» **What is needed**
Only the lines of the data below from the one with "März 2018 (20, 1936)" through the one with "PayPal (55, 694)" are wanted. Repeat them exactly.

========================

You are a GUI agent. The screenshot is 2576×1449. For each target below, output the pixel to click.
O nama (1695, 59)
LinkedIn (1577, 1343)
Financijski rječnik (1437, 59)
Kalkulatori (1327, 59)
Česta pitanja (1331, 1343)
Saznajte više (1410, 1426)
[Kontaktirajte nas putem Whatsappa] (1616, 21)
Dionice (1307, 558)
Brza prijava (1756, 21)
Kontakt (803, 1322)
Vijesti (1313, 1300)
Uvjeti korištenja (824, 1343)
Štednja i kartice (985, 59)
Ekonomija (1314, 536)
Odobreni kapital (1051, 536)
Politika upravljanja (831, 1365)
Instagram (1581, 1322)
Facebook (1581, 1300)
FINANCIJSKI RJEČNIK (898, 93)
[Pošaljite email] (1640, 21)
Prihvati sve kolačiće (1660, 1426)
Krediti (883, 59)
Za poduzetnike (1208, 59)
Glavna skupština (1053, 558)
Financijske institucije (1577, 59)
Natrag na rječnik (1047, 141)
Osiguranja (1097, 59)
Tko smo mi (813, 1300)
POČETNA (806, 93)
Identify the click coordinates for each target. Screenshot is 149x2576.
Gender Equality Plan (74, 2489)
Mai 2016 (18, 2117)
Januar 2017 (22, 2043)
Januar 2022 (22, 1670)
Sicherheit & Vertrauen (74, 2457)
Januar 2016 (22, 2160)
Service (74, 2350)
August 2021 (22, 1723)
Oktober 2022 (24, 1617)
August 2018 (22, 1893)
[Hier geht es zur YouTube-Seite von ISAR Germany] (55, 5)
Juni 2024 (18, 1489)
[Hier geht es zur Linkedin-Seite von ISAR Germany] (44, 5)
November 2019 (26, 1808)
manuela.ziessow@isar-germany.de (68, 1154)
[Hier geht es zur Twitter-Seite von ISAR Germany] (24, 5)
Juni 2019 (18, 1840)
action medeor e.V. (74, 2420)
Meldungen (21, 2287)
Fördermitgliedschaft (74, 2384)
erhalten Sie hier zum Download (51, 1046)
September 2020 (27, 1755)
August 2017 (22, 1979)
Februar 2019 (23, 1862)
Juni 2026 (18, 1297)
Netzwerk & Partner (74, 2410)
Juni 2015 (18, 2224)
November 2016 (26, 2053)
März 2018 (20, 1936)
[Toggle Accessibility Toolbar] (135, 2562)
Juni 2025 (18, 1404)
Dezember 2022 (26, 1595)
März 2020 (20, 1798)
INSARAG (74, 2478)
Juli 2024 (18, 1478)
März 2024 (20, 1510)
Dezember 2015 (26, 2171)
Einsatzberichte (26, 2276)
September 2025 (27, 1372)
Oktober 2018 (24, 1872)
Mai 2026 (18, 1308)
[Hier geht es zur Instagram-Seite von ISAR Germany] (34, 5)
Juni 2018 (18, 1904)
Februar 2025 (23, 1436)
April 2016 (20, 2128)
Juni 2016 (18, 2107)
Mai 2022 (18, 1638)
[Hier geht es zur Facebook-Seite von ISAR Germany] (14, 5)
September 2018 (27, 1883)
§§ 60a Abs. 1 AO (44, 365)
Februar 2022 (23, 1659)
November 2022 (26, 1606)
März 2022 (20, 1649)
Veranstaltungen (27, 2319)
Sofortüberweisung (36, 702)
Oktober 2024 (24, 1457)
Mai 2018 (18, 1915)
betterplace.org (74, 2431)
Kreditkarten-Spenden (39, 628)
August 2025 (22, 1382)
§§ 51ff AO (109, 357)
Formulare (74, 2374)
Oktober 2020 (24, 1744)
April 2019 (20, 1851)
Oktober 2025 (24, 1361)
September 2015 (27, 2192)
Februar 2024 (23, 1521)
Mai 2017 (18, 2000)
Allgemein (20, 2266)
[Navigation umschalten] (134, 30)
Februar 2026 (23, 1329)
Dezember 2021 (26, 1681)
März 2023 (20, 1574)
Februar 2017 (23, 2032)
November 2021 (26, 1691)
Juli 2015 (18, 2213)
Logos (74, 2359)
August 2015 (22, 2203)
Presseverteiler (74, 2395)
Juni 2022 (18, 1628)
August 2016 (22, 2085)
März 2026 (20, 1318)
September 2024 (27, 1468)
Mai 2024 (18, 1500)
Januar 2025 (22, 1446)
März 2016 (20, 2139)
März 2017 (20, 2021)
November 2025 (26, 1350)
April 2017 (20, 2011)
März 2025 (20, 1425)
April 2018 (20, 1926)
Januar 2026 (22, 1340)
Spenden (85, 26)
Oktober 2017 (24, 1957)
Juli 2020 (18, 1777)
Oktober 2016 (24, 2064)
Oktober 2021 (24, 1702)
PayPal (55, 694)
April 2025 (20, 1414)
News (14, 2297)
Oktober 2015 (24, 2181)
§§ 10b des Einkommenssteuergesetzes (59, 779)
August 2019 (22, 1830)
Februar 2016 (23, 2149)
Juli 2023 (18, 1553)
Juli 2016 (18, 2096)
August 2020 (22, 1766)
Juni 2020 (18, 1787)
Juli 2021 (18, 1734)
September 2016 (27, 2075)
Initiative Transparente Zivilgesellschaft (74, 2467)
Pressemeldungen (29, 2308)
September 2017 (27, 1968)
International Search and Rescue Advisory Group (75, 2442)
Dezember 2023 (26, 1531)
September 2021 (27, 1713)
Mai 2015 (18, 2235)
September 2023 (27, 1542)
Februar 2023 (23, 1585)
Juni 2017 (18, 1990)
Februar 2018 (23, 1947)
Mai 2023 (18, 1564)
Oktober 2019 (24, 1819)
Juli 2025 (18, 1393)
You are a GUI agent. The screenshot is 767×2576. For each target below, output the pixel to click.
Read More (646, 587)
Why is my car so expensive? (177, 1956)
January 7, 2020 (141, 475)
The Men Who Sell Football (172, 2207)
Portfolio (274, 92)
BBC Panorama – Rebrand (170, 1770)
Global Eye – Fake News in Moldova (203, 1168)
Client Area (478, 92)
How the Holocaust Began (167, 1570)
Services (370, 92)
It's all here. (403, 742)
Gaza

========================

» **Task answer**
März 2018 (20, 1936)
[Toggle Accessibility Toolbar] (135, 2562)
Juni 2025 (18, 1404)
Dezember 2022 (26, 1595)
März 2020 (20, 1798)
INSARAG (74, 2478)
Juli 2024 (18, 1478)
März 2024 (20, 1510)
Dezember 2015 (26, 2171)
Einsatzberichte (26, 2276)
September 2025 (27, 1372)
Oktober 2018 (24, 1872)
Mai 2026 (18, 1308)
[Hier geht es zur Instagram-Seite von ISAR Germany] (34, 5)
Juni 2018 (18, 1904)
Februar 2025 (23, 1436)
April 2016 (20, 2128)
Juni 2016 (18, 2107)
Mai 2022 (18, 1638)
[Hier geht es zur Facebook-Seite von ISAR Germany] (14, 5)
September 2018 (27, 1883)
§§ 60a Abs. 1 AO (44, 365)
Februar 2022 (23, 1659)
November 2022 (26, 1606)
März 2022 (20, 1649)
Veranstaltungen (27, 2319)
Sofortüberweisung (36, 702)
Oktober 2024 (24, 1457)
Mai 2018 (18, 1915)
betterplace.org (74, 2431)
Kreditkarten-Spenden (39, 628)
August 2025 (22, 1382)
§§ 51ff AO (109, 357)
Formulare (74, 2374)
Oktober 2020 (24, 1744)
April 2019 (20, 1851)
Oktober 2025 (24, 1361)
September 2015 (27, 2192)
Februar 2024 (23, 1521)
Mai 2017 (18, 2000)
Allgemein (20, 2266)
[Navigation umschalten] (134, 30)
Februar 2026 (23, 1329)
Dezember 2021 (26, 1681)
März 2023 (20, 1574)
Februar 2017 (23, 2032)
November 2021 (26, 1691)
Juli 2015 (18, 2213)
Logos (74, 2359)
August 2015 (22, 2203)
Presseverteiler (74, 2395)
Juni 2022 (18, 1628)
August 2016 (22, 2085)
März 2026 (20, 1318)
September 2024 (27, 1468)
Mai 2024 (18, 1500)
Januar 2025 (22, 1446)
März 2016 (20, 2139)
März 2017 (20, 2021)
November 2025 (26, 1350)
April 2017 (20, 2011)
März 2025 (20, 1425)
April 2018 (20, 1926)
Januar 2026 (22, 1340)
Spenden (85, 26)
Oktober 2017 (24, 1957)
Juli 2020 (18, 1777)
Oktober 2016 (24, 2064)
Oktober 2021 (24, 1702)
PayPal (55, 694)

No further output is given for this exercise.